TIBCO ComputeDB, out-of-the-box, colocates Spark executors and the TIBCO ComputeDB store for efficient data intensive computations. You, however, may need to isolate the computational cluster for other reasons. For instance, a computationally intensive Map-reduce machine learning algorithm that needs to iterate over a cached data set repeatedly. Refer to TIBCO ComputeDB Smart Connector Mode for examples.

To support such cases it is also possible to run native Spark jobs that access a TIBCO ComputeDB cluster as a storage layer in a parallel fashion. To connect to the Snappy store the spark.snappydata.connection property should be provided while starting the Spark-shell.

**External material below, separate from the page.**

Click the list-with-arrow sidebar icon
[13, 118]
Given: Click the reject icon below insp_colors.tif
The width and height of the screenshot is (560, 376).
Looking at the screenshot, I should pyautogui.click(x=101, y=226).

To run all TIBCO ComputeDB functionalities, you need to create a SnappySession.

// from the TIBCO ComputeDB base directory  
// Start the Spark shell in local mode. Pass TIBCO ComputeDB's locators host:clientPort as a conf parameter.
$ ./bin/spark-shell  --master local[*] --conf spark.snappydata.connection=locatorhost:clientPort --conf spark.ui.port=4041
 // Try few commands on the spark-shell. Following command shows the tables created using the snappy-sql
scala> val snappy = new org.apache.spark.sql.SnappySession(spark.sparkContext)
scala> val airlineDF = snappy.table("airline").show
scala> val resultset = snappy.sql("select * from airline")

Any Spark application can also use the TIBCO ComputeDB as store and Spark as a computational engine by providing the spark.snappydata.connection property as mentioned below:

// Start the Spark standalone cluster from TIBCO ComputeDB base directory
$ ./sbin/ 
// Submit AirlineDataSparkApp to Spark Cluster with TIBCO ComputeDB's locator host port.
$ ./bin/spark-submit --class io.snappydata.examples.AirlineDataSparkApp --master spark://masterhost:7077 --conf spark.snappydata.connection=locatorhost:clientPort $SNAPPY_HOME/examples/jars/quickstart.jar

// The results can be seen on the command line.